Moreover, CNBC said that Tesla was the most effective AI name in the market after the November elections. ” He challenged shares can hit $ 600 per share, as the company relies on artificial intelligence products and services, as autonomous swimwear and autonomous humanitarian robots. However, the decision to return the victory of Musk has a feedback so far.

While Tesla produces vehicles in the United States, the company also relies on imported parts, which is now subject to 25% tariff imposed by the administration. Musk has also become a policing politician due to the government’s efficiency department, which undoubtedly has possible foreign customers in every major market.

Indeed, Tesla has seen a drop in sales all over the world in the back of the political back.

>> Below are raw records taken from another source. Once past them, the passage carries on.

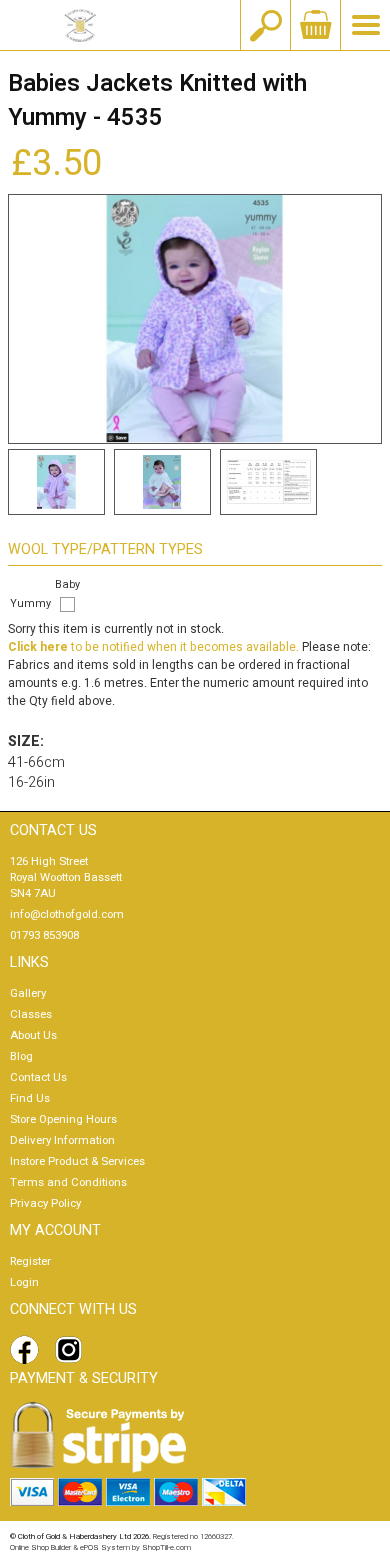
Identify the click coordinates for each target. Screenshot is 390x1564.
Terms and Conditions (68, 1182)
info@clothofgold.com (67, 914)
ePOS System (105, 1547)
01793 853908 (44, 935)
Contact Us (38, 1077)
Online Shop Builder (40, 1547)
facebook (28, 1350)
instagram (73, 1350)
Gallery (28, 993)
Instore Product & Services (77, 1161)
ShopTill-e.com (166, 1547)
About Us (33, 1035)
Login (24, 1282)
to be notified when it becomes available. (153, 647)
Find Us (30, 1098)
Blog (21, 1056)
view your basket (315, 25)
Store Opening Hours (63, 1119)
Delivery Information (62, 1140)
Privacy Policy (45, 1203)
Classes (31, 1014)
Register (30, 1261)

The first quarter deliveries decreased by 13% in three years, despite 29% growth in the broader market of electric cars. Meanwhile, the share of Tesla’s market has decreased in 9 percentage points in the United States, in 9 percentage points in Europe and 4 percentage points in China.

IVES sees this as a spontaneous crisis caused by musk policy and warns that Tesla is at risking the “permanent brand destruction”, which will change the investment thesis if the musk cannot immediately restore the company. Recently, his target price cut $ 315 per share to reflect more pessimistic prospects, although he still has a purchase rating.